D. Lowell Jensen, United States District Judge.

The opinion of the court was delivered by: JENSEN


 On July 11, 1990, the Court cross-motions for summary judgment in this action. Appearing for plaintiff were Jack W. Londen and Samantha J. Smith of Morrison & Foerster and John F. O'Toole, counsel for the National Center for Youth Law.

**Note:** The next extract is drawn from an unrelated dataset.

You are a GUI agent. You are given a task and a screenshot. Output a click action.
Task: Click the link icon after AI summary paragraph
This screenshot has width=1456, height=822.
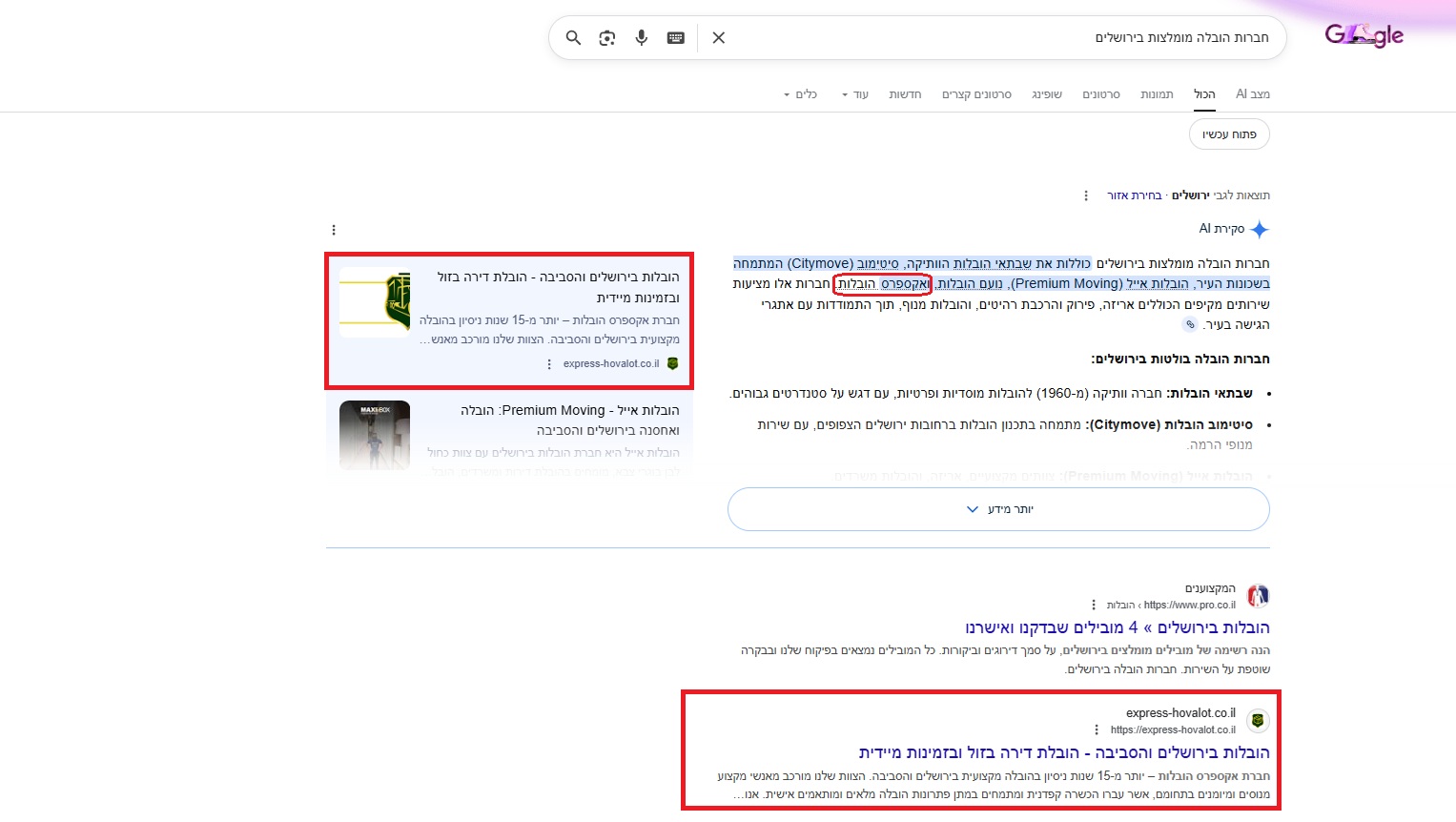tap(1189, 325)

Appearing for defendants were Hugh J. Cadden of Barger & Wolen and Timothy Shea, general counsel for the Legal Services Corporation.

 Upon consideration of the submissions of the parties, the argument of counsel and the applicable law, the Court finds that defendants have violated the statutory mandate of the Legal Services Corporation, and therefore GRANTS summary judgment for plaintiff.


 This action seeks declaratory relief and damages to restore to plaintiff federal funds cut by defendant following a determination that plaintiff was not in compliance with federal law.

 Defendant Legal Services Corporation ("LSC") is a federally chartered private non-profit corporation established by Congress under the Legal Services Corporation Act of 1974, 42 U.S.C. § 2996 et seq. ("LSC Act"), to administer grants to legal service programs and national support centers which give legal assistance to the indigent. Plaintiff National Center for Youth Law ("NCYL") is a private non-profit corporation based in California which has been an eligible recipient of LSC funds since 1978.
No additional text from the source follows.